Data records

===============

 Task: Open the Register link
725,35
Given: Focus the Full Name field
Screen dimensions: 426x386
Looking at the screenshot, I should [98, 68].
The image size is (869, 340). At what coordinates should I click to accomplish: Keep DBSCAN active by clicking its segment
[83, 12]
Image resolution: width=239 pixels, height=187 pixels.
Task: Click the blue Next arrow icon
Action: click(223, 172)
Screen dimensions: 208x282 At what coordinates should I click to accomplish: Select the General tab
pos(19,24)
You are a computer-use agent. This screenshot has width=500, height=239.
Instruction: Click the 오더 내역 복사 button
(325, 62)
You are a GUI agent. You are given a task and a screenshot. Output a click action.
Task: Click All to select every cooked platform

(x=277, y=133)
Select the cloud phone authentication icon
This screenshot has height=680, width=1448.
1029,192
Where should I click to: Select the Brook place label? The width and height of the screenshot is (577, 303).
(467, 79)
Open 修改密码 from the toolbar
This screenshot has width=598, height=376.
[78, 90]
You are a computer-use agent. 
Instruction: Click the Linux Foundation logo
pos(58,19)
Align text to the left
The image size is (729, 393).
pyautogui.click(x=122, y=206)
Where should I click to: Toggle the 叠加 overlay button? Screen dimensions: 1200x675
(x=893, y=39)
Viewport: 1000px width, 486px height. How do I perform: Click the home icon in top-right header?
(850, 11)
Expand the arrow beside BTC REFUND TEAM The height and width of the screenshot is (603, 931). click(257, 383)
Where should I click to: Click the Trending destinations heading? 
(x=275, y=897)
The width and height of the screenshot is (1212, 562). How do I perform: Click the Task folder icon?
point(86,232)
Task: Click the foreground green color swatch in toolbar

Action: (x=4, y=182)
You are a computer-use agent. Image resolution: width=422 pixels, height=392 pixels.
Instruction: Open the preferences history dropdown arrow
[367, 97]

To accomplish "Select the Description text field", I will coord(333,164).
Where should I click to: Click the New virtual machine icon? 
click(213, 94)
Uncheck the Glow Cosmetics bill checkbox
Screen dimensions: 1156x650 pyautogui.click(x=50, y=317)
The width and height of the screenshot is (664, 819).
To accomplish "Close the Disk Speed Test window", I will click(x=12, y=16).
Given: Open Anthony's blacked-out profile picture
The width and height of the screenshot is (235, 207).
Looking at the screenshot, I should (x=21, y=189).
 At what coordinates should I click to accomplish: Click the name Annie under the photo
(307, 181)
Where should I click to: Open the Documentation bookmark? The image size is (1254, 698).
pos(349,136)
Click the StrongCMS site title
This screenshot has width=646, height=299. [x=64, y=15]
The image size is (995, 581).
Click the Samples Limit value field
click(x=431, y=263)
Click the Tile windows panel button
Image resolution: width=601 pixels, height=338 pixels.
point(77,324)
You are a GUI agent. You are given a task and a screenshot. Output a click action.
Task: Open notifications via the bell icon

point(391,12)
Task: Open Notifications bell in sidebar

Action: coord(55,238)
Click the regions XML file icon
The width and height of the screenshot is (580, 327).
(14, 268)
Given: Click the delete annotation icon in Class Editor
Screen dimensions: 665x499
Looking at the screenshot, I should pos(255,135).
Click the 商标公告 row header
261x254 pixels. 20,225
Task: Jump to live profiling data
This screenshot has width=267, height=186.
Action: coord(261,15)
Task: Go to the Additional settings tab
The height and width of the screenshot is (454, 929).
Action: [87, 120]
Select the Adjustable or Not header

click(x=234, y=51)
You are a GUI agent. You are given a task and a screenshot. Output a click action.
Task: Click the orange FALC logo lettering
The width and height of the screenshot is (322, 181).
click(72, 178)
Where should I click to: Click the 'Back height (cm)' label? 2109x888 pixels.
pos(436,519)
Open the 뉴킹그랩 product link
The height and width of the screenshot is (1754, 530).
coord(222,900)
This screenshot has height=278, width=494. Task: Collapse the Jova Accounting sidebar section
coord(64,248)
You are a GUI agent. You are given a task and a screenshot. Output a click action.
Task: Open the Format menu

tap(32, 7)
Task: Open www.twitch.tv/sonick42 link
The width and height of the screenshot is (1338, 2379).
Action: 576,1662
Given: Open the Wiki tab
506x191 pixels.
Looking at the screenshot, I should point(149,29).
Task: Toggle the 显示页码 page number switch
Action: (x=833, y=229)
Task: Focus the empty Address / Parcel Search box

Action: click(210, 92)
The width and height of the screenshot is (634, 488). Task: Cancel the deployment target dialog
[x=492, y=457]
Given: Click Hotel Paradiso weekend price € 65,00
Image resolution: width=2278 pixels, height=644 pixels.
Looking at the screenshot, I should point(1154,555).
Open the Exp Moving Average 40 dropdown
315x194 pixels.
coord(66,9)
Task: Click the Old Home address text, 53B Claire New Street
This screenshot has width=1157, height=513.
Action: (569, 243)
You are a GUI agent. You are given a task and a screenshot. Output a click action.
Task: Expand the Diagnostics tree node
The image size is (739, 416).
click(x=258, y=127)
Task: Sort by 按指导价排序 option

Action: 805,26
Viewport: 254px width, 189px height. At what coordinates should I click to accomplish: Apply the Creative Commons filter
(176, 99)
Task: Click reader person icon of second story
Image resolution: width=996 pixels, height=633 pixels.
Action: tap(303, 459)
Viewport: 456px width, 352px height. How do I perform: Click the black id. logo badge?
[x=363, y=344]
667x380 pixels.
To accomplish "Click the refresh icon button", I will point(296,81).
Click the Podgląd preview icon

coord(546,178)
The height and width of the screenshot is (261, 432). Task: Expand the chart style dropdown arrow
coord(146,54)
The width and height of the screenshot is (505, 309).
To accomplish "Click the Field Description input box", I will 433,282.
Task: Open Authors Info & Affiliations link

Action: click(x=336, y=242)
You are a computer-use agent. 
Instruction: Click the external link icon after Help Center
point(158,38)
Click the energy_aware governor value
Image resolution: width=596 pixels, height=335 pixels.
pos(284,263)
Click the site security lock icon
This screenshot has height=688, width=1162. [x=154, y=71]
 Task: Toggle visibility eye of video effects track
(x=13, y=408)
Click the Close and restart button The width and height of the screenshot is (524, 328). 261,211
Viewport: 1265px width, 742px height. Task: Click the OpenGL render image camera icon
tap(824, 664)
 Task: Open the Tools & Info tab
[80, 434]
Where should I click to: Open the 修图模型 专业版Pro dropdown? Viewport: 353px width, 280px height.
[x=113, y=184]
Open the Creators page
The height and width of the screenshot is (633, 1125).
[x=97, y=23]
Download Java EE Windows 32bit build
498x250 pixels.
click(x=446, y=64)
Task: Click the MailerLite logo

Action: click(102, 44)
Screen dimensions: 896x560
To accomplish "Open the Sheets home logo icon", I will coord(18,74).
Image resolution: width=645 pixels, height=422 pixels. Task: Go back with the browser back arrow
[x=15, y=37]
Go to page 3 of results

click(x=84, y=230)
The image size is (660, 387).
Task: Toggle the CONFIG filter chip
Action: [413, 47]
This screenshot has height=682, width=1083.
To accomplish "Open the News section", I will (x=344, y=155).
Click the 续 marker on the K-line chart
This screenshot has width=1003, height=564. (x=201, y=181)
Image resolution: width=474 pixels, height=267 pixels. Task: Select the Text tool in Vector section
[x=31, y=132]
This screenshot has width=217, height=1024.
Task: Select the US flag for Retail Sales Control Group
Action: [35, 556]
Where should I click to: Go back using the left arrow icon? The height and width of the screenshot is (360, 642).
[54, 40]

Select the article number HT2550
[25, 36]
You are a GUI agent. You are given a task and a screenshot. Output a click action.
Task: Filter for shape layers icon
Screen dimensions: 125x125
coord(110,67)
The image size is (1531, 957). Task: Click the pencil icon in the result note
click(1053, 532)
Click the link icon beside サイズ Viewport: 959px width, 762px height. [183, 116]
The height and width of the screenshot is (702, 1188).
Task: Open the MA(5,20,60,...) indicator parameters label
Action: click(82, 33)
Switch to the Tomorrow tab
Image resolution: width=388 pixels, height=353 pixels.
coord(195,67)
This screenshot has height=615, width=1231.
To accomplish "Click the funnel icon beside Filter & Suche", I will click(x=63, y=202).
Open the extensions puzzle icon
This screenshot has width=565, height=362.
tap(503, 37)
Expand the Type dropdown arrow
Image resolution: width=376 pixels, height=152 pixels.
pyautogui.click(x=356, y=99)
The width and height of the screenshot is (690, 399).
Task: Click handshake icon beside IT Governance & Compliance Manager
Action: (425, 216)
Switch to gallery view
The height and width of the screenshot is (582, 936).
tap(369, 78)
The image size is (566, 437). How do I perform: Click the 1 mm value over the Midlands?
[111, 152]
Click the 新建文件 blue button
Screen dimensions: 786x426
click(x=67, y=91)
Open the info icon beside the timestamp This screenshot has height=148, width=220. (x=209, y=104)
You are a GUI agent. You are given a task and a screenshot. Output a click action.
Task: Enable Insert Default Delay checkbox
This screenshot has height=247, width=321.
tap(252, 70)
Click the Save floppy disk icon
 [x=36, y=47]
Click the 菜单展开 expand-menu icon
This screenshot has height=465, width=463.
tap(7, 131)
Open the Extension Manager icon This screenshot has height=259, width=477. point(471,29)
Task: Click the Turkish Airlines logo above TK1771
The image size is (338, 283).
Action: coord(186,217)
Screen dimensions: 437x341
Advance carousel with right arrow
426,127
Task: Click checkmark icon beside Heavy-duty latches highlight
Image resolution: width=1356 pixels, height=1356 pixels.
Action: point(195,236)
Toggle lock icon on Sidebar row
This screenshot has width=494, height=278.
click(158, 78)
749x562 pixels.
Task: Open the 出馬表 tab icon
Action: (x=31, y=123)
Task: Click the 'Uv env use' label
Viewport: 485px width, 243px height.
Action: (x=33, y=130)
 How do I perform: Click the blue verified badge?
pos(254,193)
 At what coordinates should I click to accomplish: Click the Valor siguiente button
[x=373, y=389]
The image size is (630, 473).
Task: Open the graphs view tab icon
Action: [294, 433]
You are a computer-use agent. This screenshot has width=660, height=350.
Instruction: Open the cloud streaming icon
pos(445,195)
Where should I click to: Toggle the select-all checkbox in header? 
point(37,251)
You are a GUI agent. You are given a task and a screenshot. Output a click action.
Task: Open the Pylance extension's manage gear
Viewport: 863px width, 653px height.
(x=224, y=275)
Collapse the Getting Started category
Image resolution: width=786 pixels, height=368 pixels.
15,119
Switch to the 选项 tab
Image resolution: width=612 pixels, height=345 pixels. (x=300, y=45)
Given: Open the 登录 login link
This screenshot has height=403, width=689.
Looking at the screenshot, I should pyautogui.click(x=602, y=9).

===============

◆ What to produce:
Print exactly the lines from the one with "The image size is (338, 283)." through the end of the data, inclusive.

◆ Written response:
The image size is (338, 283).
Action: coord(186,217)
Screen dimensions: 437x341
Advance carousel with right arrow
426,127
Task: Click checkmark icon beside Heavy-duty latches highlight
Image resolution: width=1356 pixels, height=1356 pixels.
Action: point(195,236)
Toggle lock icon on Sidebar row
This screenshot has width=494, height=278.
click(158, 78)
749x562 pixels.
Task: Open the 出馬表 tab icon
Action: (x=31, y=123)
Task: Click the 'Uv env use' label
Viewport: 485px width, 243px height.
Action: (x=33, y=130)
 How do I perform: Click the blue verified badge?
pos(254,193)
 At what coordinates should I click to accomplish: Click the Valor siguiente button
[x=373, y=389]
The image size is (630, 473).
Task: Open the graphs view tab icon
Action: [294, 433]
You are a computer-use agent. This screenshot has width=660, height=350.
Instruction: Open the cloud streaming icon
pos(445,195)
Where should I click to: Toggle the select-all checkbox in header? 
point(37,251)
You are a GUI agent. You are given a task and a screenshot. Output a click action.
Task: Open the Pylance extension's manage gear
Viewport: 863px width, 653px height.
(x=224, y=275)
Collapse the Getting Started category
Image resolution: width=786 pixels, height=368 pixels.
15,119
Switch to the 选项 tab
Image resolution: width=612 pixels, height=345 pixels. (x=300, y=45)
Given: Open the 登录 login link
This screenshot has height=403, width=689.
Looking at the screenshot, I should pyautogui.click(x=602, y=9).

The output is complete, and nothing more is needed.